-- How to complete this task --
Report all lines below with the word "computer".

Stored data entries:
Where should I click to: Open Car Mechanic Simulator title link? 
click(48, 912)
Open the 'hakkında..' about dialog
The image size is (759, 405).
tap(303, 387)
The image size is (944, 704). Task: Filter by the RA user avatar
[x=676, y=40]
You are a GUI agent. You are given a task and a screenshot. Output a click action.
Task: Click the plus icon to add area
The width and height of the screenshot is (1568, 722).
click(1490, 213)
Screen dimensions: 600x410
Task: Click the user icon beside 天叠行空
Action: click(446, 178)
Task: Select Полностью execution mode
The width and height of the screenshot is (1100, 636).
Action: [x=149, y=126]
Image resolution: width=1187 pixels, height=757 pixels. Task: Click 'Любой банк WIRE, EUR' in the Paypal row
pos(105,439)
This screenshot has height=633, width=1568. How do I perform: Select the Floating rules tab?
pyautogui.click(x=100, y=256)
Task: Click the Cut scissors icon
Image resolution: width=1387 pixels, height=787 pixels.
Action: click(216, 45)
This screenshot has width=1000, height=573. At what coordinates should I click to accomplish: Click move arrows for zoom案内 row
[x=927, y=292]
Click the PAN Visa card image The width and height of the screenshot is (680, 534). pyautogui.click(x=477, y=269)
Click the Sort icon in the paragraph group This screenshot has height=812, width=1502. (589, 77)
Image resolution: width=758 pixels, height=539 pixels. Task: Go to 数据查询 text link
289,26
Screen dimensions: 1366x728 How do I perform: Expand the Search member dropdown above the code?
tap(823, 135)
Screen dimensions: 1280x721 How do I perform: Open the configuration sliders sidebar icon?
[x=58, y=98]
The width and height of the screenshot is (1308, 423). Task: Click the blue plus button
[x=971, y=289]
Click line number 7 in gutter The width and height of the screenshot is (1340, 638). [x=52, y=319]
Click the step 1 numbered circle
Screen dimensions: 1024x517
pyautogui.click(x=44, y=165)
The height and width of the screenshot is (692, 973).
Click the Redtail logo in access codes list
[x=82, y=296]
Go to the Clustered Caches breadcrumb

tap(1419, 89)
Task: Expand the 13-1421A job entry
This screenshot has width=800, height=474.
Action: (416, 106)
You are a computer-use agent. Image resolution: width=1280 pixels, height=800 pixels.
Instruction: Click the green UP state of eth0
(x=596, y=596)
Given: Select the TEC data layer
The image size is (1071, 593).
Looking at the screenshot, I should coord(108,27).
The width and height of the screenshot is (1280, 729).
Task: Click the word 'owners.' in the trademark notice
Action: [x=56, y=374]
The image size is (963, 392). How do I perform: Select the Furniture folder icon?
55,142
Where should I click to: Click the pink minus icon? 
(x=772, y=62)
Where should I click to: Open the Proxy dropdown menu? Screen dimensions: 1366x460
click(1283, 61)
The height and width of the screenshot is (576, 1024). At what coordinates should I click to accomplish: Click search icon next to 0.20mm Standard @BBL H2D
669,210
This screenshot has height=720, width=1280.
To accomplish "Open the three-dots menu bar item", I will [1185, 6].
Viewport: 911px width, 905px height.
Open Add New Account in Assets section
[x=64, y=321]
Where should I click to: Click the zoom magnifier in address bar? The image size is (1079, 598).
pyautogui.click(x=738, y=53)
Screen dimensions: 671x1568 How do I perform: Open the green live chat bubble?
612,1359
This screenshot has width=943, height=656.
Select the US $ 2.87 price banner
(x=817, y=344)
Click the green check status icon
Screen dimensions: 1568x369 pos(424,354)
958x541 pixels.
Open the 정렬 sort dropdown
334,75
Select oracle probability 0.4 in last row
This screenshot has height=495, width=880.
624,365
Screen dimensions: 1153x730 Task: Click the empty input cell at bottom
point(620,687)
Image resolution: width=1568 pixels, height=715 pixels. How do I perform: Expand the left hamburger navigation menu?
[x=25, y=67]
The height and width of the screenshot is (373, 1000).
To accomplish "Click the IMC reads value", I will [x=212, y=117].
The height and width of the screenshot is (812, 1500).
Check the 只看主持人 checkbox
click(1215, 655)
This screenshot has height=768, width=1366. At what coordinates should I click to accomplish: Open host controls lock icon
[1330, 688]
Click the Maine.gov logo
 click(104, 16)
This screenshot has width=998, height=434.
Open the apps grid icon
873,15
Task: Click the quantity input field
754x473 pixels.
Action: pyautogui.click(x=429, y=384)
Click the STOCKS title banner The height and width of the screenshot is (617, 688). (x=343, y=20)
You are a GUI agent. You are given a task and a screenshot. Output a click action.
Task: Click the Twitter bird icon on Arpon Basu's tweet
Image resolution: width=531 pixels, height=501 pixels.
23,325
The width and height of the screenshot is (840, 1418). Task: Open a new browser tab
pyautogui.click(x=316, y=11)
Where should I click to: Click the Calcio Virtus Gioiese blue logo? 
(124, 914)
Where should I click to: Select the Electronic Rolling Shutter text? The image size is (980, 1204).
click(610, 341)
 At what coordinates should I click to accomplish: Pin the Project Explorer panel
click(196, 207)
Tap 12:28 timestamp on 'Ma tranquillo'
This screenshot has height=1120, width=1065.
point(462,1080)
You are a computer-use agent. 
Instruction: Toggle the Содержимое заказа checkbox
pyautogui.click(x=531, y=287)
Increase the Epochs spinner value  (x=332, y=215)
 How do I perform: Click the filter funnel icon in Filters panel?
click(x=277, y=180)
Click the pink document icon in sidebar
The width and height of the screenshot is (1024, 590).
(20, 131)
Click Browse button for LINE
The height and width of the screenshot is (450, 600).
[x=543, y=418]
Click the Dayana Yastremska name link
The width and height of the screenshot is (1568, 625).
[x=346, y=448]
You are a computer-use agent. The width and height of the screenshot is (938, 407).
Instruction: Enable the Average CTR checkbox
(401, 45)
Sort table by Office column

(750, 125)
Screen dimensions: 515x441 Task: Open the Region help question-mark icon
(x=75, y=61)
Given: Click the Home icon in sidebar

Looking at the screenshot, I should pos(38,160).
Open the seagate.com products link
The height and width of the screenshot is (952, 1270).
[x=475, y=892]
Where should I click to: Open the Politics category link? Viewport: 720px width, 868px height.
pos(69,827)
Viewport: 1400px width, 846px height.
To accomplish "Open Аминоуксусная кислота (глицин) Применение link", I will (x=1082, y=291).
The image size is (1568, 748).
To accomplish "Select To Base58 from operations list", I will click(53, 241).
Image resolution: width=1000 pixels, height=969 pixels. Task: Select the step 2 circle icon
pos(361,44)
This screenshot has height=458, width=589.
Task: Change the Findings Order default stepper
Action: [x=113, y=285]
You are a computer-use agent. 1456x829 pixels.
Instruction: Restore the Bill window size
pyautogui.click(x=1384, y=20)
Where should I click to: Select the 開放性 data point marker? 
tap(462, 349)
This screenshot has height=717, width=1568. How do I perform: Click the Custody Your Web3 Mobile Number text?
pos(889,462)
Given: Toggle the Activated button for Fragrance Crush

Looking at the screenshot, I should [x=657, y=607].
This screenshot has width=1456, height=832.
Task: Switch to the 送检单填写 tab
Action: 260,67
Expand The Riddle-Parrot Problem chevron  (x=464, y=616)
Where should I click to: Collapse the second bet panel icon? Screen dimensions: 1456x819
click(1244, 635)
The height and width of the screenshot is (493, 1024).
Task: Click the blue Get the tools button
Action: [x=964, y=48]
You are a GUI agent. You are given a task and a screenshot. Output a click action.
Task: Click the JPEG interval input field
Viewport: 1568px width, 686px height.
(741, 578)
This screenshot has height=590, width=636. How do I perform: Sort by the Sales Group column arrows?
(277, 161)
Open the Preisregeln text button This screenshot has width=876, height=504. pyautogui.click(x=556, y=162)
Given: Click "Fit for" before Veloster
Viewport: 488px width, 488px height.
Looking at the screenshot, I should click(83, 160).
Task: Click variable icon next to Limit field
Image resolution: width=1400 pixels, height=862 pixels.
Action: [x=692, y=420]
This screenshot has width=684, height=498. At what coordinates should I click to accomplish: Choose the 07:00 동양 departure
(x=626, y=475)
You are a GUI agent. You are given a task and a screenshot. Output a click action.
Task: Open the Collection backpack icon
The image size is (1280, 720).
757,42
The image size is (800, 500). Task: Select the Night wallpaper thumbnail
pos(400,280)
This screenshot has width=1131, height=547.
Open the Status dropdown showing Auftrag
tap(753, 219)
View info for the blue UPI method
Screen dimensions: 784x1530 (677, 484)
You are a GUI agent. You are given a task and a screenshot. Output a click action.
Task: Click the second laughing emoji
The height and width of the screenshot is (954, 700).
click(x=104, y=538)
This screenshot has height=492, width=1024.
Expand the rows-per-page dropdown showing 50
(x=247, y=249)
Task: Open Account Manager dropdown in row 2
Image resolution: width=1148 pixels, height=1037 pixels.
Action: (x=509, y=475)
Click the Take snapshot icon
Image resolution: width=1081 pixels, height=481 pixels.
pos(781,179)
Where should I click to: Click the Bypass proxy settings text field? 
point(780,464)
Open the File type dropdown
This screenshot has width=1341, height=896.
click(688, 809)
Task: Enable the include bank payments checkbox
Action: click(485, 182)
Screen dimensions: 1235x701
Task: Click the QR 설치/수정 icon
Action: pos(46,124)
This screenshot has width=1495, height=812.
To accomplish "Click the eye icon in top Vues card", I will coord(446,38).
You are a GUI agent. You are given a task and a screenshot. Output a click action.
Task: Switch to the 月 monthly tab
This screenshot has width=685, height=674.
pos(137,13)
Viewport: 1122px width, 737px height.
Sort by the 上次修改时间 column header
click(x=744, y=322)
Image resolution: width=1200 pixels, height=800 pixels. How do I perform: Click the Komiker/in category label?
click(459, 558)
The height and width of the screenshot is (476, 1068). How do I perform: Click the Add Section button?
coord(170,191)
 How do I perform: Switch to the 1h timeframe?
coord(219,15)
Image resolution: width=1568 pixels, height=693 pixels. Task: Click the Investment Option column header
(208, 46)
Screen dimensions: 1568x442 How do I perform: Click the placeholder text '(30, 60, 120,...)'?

-- Response below --
You are a computer-use agent. Image resolution: width=1280 pixels, height=800 pixels.
You are a computer-use agent. 
You are a computer-use agent. The width and height of the screenshot is (938, 407).
You are a computer-use agent. 1456x829 pixels.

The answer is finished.